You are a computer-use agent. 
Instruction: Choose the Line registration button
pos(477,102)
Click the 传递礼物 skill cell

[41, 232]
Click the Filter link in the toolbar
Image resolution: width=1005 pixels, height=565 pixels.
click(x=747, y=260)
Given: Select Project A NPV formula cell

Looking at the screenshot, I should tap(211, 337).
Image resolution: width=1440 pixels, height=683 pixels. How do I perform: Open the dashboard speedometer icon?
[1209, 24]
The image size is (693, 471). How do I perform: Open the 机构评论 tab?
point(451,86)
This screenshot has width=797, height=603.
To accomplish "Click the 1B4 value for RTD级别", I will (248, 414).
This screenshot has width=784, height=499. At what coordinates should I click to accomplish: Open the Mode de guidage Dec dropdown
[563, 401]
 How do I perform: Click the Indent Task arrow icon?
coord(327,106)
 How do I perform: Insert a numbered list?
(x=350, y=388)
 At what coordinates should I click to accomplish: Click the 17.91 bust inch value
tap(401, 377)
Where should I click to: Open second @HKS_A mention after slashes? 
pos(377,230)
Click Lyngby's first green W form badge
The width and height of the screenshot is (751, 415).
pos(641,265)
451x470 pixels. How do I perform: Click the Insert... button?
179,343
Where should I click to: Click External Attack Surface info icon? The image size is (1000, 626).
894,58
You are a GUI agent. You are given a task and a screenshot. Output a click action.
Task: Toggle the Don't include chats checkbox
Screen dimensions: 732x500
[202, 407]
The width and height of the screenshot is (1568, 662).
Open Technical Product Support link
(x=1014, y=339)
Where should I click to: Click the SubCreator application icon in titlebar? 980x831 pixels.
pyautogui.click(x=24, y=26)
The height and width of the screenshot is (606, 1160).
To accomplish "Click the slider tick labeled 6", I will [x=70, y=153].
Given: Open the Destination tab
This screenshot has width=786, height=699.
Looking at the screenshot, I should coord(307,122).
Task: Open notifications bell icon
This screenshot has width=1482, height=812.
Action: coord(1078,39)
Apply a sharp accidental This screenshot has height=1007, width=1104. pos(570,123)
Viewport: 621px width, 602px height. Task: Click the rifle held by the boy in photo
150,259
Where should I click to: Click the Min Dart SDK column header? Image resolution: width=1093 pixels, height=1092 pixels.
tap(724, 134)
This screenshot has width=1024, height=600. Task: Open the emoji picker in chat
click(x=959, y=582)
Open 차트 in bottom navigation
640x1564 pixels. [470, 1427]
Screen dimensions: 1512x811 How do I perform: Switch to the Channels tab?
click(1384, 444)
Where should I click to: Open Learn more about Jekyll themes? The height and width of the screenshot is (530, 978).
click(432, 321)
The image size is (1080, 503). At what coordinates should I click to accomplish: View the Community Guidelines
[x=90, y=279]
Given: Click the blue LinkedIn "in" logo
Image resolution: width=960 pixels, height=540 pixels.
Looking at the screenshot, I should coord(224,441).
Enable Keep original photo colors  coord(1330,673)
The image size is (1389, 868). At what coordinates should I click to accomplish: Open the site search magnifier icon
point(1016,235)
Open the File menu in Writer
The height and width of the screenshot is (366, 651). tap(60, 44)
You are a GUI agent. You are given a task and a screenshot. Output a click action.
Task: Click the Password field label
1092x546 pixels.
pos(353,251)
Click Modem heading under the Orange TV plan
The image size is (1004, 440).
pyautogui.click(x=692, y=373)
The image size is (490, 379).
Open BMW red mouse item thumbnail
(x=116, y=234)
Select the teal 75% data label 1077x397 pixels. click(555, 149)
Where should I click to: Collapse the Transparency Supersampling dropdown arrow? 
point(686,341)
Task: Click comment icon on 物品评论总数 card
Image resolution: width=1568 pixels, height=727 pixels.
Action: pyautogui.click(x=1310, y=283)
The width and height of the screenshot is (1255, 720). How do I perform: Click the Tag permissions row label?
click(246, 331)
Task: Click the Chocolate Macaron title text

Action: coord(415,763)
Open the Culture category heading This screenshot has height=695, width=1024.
----
Print the records above verbatim, from the line that contains "Enable Keep original" through the line that contains "Action: pyautogui.click(x=1310, y=283)", inclusive.

Solution to the exercise:
Enable Keep original photo colors  coord(1330,673)
The image size is (1389, 868). At what coordinates should I click to accomplish: Open the site search magnifier icon
point(1016,235)
Open the File menu in Writer
The height and width of the screenshot is (366, 651). tap(60, 44)
You are a GUI agent. You are given a task and a screenshot. Output a click action.
Task: Click the Password field label
1092x546 pixels.
pos(353,251)
Click Modem heading under the Orange TV plan
The image size is (1004, 440).
pyautogui.click(x=692, y=373)
The image size is (490, 379).
Open BMW red mouse item thumbnail
(x=116, y=234)
Select the teal 75% data label 1077x397 pixels. click(555, 149)
Where should I click to: Collapse the Transparency Supersampling dropdown arrow? 
point(686,341)
Task: Click comment icon on 物品评论总数 card
Image resolution: width=1568 pixels, height=727 pixels.
Action: pyautogui.click(x=1310, y=283)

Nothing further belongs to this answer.